London (dpa) - «Boom Boombine» Lisicki will bei ihrem Siegeszug nun auch Maria Scharapowa schocken - zuvor staunte die Tennis-Welt in Wimbledon über das sensationelle Viertelfinal-Aus von Superstar Roger Federer.

Für den Schweizer war am Mittwoch nach dem 6:3, 7:6 (7:3), 4:6, 4:6, 4:6 gegen den Franzosen Jo-Wilfried Tsonga die Jagd nach dem siebten Titel an der Church Road zu Ende. Federer hatte nie zuvor in 178 Grand-Slam-Matches nach einer 2:0-Satzführung noch verloren. «Ich hatte meine Chancen. Deshalb ist die Niederlage hart», sagte er.

Überraschungsmann Tsonga trifft am Freitag in der Vorschlussrunde auf den serbischen Weltranglisten-Zweiten Novak Djokovic, der den australischen Qualifikanten Bernard Tomic mit 6:2, 3:6, 6:3, 7:5 niederrang. Im zweiten Semifinale stehen sich die britische Hoffnung Andy Murray und der Weltranglisten-Erste Rafael Nadal gegenüber. Murray bezwang Feliciano Lopez aus Spanien mit 6:3, 6:4, 6:4, Titelverteidiger Nadal den Amerikaner Mardy Fish mit 6:3, 6:3, 5:7, 6:4.

Sabine Lisicki präsentierte sich einen Tag vor dem größten Match ihrer Karriere derweil locker und gelöst. Immer wieder scherzte die 21-Jährige mit Doppelpartnerin Samantha Stosur - so als wäre die Vorbereitung auf ihr erstes Wimbledon-Halbfinale das Normalste der Welt. «Ich freue mich wahnsinnig darauf und will es da draußen einfach genießen», sagte Lisicki vor dem Showdown gegen die große Turnierfavoritin Scharapowa.

Die Generalprobe verlief für den neuen «Centre-Court-Darling» («Daily Mirror») schon mal erfolgreich. Die blendend gelaunte Lisicki ist auch im Doppel auf Titel-Kurs und zog gemeinsam mit der Australierin Stosur souverän ins Viertelfinale ein.
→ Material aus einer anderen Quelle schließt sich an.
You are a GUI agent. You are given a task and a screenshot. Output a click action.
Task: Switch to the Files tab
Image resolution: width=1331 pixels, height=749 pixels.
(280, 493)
Der faszinierende Durchmarsch von «Doris Becker», wie Lisicki wegen ihres gewaltigen Aufschlags von den britischen Medien voller Ehrfurcht genannt wird, erinnert an die märchenhafte Geschichte von Goran Ivanisevic. Der Asse-König hatte sich vor zehn Jahren als Wildcard-Inhaber zum Wimbledon-Sieg geschmettert. Die ungesetzte Lisicki ist drauf und dran, es dem Kroaten gleichzutun. «Mal sehen, wo diese verrückte Geschichte noch endet», sagte Ivanisevic.

Zunächst einmal aber muss Lisicki in Boris Beckers einstigem Wohnzimmer die schwierigste Aufgabe meistern, die das Damenfeld zu bieten hat. Die Russin Scharapowa blieb bisher als Einzige ohne Satzverlust und geht mit dem beflügelnden Wissen in das Halbfinal-Duell, als 17-Jährige 2004 schon einmal in Wimbledon gewonnen zu haben. Trotzdem warnte die Favoritin: «Ich muss mit Vollgas spielen, um Sabine zu schlagen.»